Smacc: a Compiler-Compiler
A First SmaCC Tutorial
This tutorial demonstrates the basic features of SmaCC, the Smalltalk Compiler Compiler. We will use SmaCC to create a simple calculator. This tutorial was originally developed by Don Roberts and John Brant, and later modified by T. Goubier, S. Ducasse, J. Lecerf and Andrew Black.
Opening the Tools
Once you have loaded the code of SmaCC, you should open the SmaCC Parser Generator tool (Figure ). In Pharo, you can do this using the Tools submenu of the World menu.
Our first calculator is going to be relatively simple. It is going to take two numbers and add them together. To use the SmaCC tool:
- Edit the definition in the pane below the buttons.
- Once you are done:
- Accept (with the context menu) or Save (the button)
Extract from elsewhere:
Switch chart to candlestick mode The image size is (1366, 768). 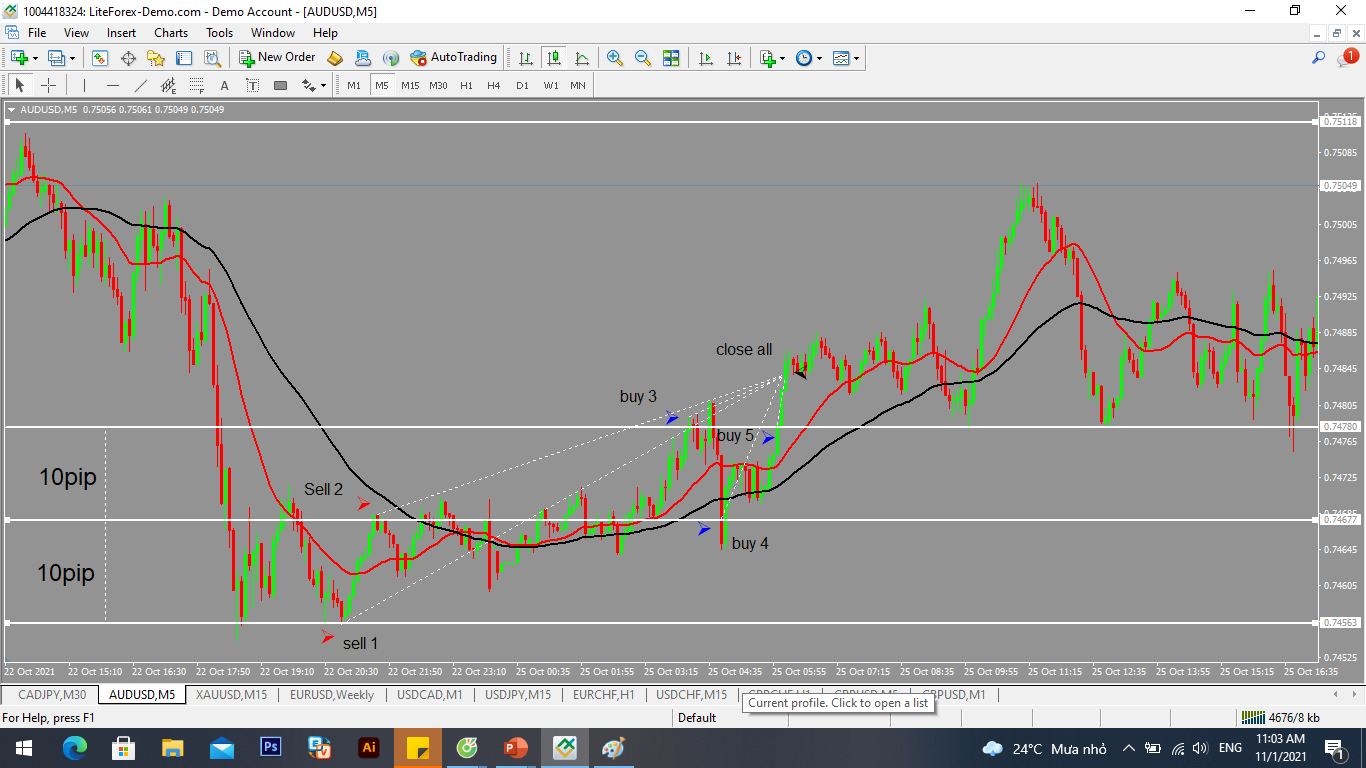click(553, 58)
- Name your parser (and scanner) by typing a name (for example, CalculatorParser) in the text field at the left of the Parser label, followed by return.
- press either Compiler LR(1) or Compiled LALR(1) buttons to compile the parser.
You are now ready to edit your first scanner and parser. Note that you edit everything in one file (using the SmaCC tool). Once compiled, the tools will generate two classes and fill them with sufficient information to create the scanner and parser, as shown as Figure .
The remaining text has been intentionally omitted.